Both of these examination board adjustments were essentially statistical. They guaranteed that overall the outcomes were comparable with those of previous years. However, that was no consolation to those students who were unhappy with their grades. What this system did not do was to ensure that individual students were necessarily treated fairly. It started with the original ranking; if this was not right, the error persisted throughout the three subsequent steps. Then, those in better than usual year groups would also have suffered from the examination boards’ method for ensuring comparability between schools, as would those who were better taught than earlier students in their schools.

Given these built-in sources of error, it is no surprise that a considerable number of students were let down by the system.

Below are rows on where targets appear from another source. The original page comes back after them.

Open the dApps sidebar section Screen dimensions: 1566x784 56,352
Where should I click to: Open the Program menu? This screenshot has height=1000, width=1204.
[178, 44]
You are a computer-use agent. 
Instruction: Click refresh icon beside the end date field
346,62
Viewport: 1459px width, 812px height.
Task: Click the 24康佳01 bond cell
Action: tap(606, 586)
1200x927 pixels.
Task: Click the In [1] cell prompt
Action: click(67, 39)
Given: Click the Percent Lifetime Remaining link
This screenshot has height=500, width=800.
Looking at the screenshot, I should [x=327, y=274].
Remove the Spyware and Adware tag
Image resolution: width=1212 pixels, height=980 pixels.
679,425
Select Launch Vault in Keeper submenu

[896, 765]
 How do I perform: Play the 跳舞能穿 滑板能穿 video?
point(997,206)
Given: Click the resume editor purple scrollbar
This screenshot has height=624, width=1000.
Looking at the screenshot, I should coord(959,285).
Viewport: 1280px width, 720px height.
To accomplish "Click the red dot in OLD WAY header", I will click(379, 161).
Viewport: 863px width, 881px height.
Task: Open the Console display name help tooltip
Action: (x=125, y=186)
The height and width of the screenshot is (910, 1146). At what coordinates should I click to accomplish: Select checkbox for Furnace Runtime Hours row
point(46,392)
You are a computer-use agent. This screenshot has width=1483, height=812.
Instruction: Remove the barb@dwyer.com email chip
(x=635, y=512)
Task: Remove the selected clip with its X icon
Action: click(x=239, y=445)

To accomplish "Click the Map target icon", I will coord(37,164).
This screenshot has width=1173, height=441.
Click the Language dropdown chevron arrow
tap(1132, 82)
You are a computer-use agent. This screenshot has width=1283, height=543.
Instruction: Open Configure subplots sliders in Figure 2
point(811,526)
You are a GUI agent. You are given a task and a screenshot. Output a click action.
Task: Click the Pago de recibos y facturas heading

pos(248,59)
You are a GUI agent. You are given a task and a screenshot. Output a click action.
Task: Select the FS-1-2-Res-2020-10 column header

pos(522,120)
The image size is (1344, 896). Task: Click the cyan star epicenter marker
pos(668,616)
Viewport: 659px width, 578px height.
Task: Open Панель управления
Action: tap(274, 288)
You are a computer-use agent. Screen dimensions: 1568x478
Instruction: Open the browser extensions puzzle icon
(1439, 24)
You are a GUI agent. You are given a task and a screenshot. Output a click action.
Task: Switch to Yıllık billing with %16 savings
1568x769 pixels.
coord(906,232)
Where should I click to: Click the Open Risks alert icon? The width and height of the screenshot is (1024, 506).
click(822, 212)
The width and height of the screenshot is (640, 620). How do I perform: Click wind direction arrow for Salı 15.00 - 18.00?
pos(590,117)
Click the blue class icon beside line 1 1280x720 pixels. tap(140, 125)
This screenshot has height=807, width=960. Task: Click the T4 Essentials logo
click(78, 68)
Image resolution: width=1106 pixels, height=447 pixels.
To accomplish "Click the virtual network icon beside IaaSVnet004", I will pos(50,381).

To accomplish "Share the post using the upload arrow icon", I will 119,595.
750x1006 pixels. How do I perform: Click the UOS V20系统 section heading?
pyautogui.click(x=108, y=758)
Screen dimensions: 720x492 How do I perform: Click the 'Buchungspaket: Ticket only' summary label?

All awards have now been changed so that the schools’ original grading stands, but that will produce its own problems. In the absence of external moderation the integrity of the award cannot be guaranteed and this is shown by the inflated percentages of students being awarded the higher grades. In addition it is inevitable that some schools were more generous than others. The outcome is that a grade A does not mean what it did in previous years; nor does it necessarily mean the same thing for students from different schools. Sadly, for those students involved, their Covid-year results will be regarded with suspicion for the rest of their lives.

It is now common to blame the algorithm, and so by implication those who designed it: civil servants and those advising them. However, nobody has found a satisfactory procedure for awarding grades given the constraints of maintaining national standards and comparability between schools. Government ministers should have known that what they were asking for was almost certainly impossible before committing to a policy of awarding pseudo-grades.

The question of how ministers could make such a disastrous decision raises a deeper issue. It is not just that Gavin Williamson and his colleagues were inept; the system should have protected them from their own folly. Civil servants should have warned them of the iceberg ahead so forcefully that they changed course. It seems, however, that our traditional checks and balances no longer apply. Ministers now expect to bully civil servants and to remove them if they resist. This is a really worrying change of culture.

The door is now wide open for other bad decisions. Be they on Covid, the EU , climate change or whatever, we are all likely to suffer the consequences.